It was possibly the most interesting display I’ve ever seen.  It was about as much TNT as three Parliament Hill Canada Day shows, all used up in an action-packed 15 minutes straight of constant explosions, just puking out fireworks until -pht- all over.   Derek and I look at each other like “WTF just happened?” then look around at everyone else, cheering and folding up the lawn chairs.   For them that’s normal.  The atrocious main stage act resumed belting it out, and the crowd started to disperse.

Wow.  Iceland.

This was the biggest party of the year in Iceland, but we just wandered slowly back to our camp, people-watching.  The streets were closed to vehicles; the crowds were as thick as a subway at rush hour; strollers were as thick on the ground as teenagers weaving among the crowd, and almost everyone suddenly had a can in hand.  It was like a family friendly folk festival, only with booze, blackouts, and an ambulance fighting through the crowds to reach an unconscious drunk.  Amazing.

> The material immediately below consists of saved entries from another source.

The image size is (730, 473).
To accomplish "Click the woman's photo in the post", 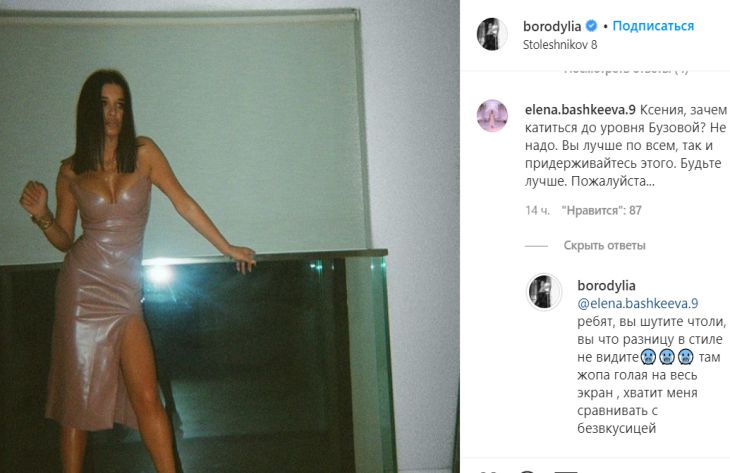I will click(230, 236).
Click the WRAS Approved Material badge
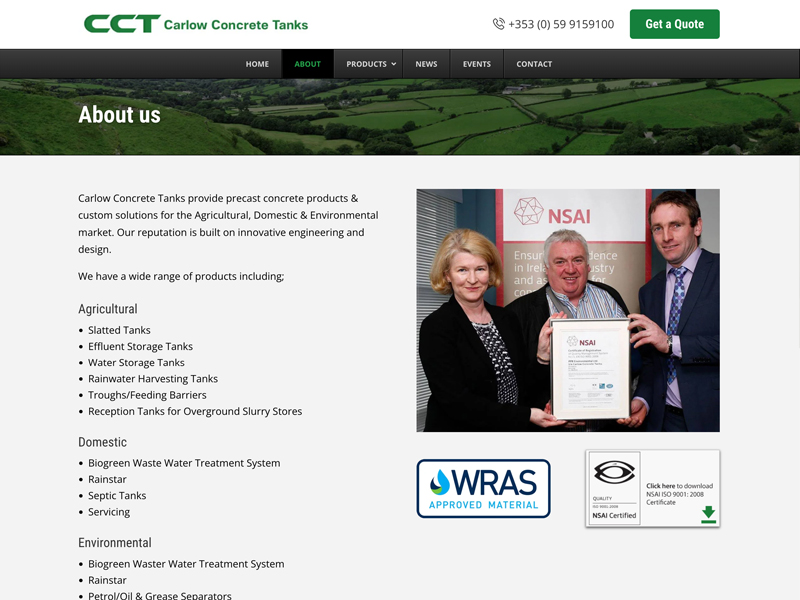This screenshot has width=800, height=600. tap(483, 488)
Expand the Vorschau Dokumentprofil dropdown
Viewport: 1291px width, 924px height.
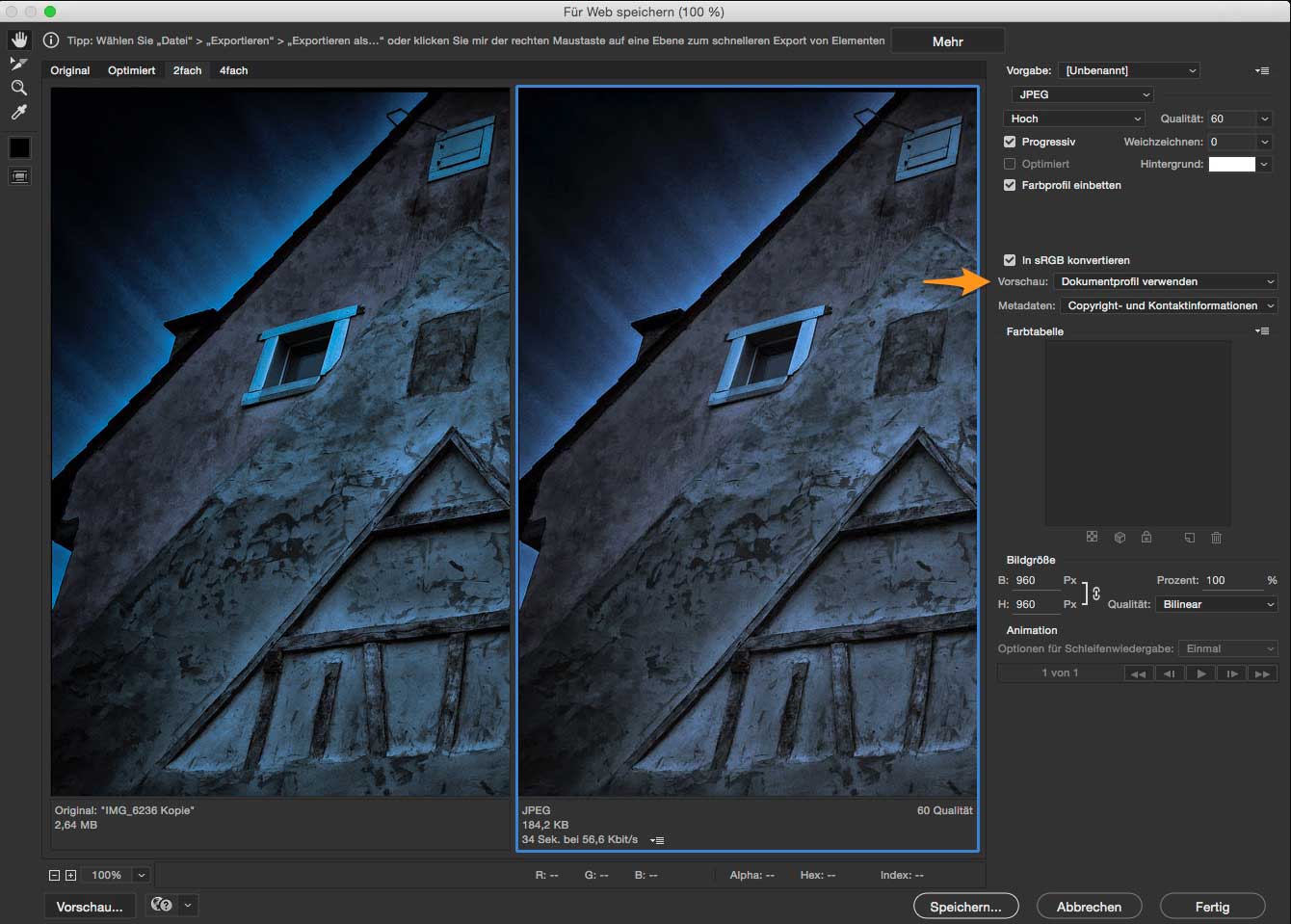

It was a bit anti-climactic to make hot chocolate between our tents and go to sleep while a city-wide party raged, but Derek didn’t seem inclined to seek out a drunken good time, and I was more than happy to concur.

Yeah, boring.  Cities rattle me at the best of times, and crowds worked up to that pitch unsettle me big-time.  Even in this amazing place, I was emotionally exhausted by the whole thing; sad, shaken, tragic, overwhelmed with wanting and hunger to BE more.  I had a serious case of not enough; not pretty/young/successful/bold/talented/rich enough- a sure indication that I’ve let the city get to me.   I felt terrible too, guilty that my choices had screwed us up right and left, gotten us stuck and dragged us all over wrong turns for two days, and now my brother was sick and without a camera.  I went to sleep in my clothes, waking at 5am feeling like I hadn’t slept at all, resolved to surrender.  Surrender.  Surrender.

All night the wind chimes hung in the tree between our camp and the next sounded like cutlery clinking, and I dreamed our neighbouring campers were eating.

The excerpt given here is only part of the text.